Nature thought us a comedy. Parrots on the bleachers of dead branches, crows on the other tiers, all laughing with mechanical croaky jeering. I had bare feet and tilt-walked over painful stones towards some grassier cushioning. Tilda followed. I cursed ‘piss off’ to the jumping-bean flies on my face but the curse was really meant for her. I tiptoed between ants, stomped on the smaller ones and rucked dust at the bull ants which were more like infant fingers fidgeting around than insects.

‘Do you want me to get rid of it? Is that what you’re saying?’

I acted dim, as if not understanding the question.

‘Do you want me to have an abortion?’

‘I never said that.’ Never said it, but was thinking it.

‘You do, don’t you?’

There was such a thinning of her lips and eyes it occurred to me she might hop in the van and drive off, leaving me there, stranded. I returned to the vehicle, just in case.
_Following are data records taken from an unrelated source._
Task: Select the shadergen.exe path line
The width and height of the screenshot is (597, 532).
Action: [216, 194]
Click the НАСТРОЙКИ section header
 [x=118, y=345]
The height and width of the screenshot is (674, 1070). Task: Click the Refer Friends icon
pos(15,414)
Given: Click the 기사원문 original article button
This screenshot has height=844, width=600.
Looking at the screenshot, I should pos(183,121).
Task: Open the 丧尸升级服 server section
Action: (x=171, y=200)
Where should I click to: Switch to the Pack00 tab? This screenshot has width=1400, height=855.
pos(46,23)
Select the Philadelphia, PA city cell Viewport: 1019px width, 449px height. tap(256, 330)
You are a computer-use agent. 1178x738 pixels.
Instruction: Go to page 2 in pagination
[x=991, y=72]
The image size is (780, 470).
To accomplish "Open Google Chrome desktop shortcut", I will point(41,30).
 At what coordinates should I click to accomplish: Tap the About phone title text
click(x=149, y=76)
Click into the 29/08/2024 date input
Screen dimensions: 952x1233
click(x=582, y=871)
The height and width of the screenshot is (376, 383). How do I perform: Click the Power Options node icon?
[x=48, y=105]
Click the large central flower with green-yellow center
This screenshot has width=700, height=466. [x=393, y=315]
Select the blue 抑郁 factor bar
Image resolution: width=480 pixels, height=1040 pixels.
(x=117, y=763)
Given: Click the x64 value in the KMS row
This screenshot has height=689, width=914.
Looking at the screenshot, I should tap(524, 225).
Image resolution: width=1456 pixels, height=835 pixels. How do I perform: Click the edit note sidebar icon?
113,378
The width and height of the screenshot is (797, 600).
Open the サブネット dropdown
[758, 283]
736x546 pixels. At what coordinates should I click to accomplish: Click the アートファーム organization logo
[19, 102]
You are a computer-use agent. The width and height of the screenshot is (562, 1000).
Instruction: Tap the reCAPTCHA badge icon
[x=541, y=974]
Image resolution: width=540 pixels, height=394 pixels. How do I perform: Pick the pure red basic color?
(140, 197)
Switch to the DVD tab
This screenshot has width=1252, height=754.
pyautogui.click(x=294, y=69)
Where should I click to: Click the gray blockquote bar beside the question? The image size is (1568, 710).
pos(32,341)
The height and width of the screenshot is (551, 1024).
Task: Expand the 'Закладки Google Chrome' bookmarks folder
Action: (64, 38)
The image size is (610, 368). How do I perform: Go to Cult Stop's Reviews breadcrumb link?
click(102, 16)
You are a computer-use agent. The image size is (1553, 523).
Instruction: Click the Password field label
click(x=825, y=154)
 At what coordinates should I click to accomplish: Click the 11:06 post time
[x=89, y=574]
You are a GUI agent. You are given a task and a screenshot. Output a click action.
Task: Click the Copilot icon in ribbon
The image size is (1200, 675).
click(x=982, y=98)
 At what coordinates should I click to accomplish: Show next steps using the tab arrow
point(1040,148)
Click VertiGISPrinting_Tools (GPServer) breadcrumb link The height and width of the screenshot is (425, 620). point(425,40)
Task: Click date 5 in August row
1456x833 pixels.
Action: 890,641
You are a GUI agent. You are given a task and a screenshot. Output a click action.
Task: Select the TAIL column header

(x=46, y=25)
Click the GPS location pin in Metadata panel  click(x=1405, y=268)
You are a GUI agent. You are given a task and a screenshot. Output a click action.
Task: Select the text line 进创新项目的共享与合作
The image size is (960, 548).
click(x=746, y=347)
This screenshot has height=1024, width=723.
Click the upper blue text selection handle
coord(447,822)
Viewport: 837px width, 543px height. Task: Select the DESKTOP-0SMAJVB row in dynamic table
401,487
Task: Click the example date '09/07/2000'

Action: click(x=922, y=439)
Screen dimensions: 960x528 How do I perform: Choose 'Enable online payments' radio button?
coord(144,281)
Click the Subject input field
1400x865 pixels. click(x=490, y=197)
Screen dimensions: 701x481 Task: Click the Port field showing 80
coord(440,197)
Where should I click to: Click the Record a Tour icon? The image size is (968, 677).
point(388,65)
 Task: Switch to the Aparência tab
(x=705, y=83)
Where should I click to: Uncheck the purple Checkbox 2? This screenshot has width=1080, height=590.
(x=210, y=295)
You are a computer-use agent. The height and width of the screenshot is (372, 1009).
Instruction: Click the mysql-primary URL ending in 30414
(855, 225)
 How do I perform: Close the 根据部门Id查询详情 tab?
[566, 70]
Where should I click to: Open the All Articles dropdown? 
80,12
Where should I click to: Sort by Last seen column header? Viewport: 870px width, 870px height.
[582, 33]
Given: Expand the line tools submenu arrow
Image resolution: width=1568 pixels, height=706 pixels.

She said, ‘Well, I’ll tell you something. I’m going to live in Scintilla and have my Richard or Alice with me. And I’ll say, “Your father? He was the man who wanted you dead before you were born. No better than a murderer, that’s your father. We’re better off without the bastard.”’

This hit the mark, of course. I sat there on the heap of our bedding, shamed. No sun, no heat from the van’s metal frame could sweat that out of me. The only thing which would work was my saying, ‘Abort the baby? I’d never dream of it, sweetheart.’ But I wasn’t going to say that. As bad as shame feels I knew a secret word that was worse: inheritance. Into the honesty box it drops with a thud.

For all my pipedreaming I always knew it was there. A backstop if I failed—a thousand acres waiting for its heir, for Norm’s wayward prodigal to return from overseas. But a divorced and ageing Australian artist? No farming father would want that for his son, would he? ‘She’s just using you, you fool,’ I predicted him saying. ‘If she has your child, boy, she has dibs on half the property.’ Disputes of this nature are regular farm scandal.

So I said nothing to Tilda. I took the shame into me and sweated on it and said nothing. I let her slump and weep and weep.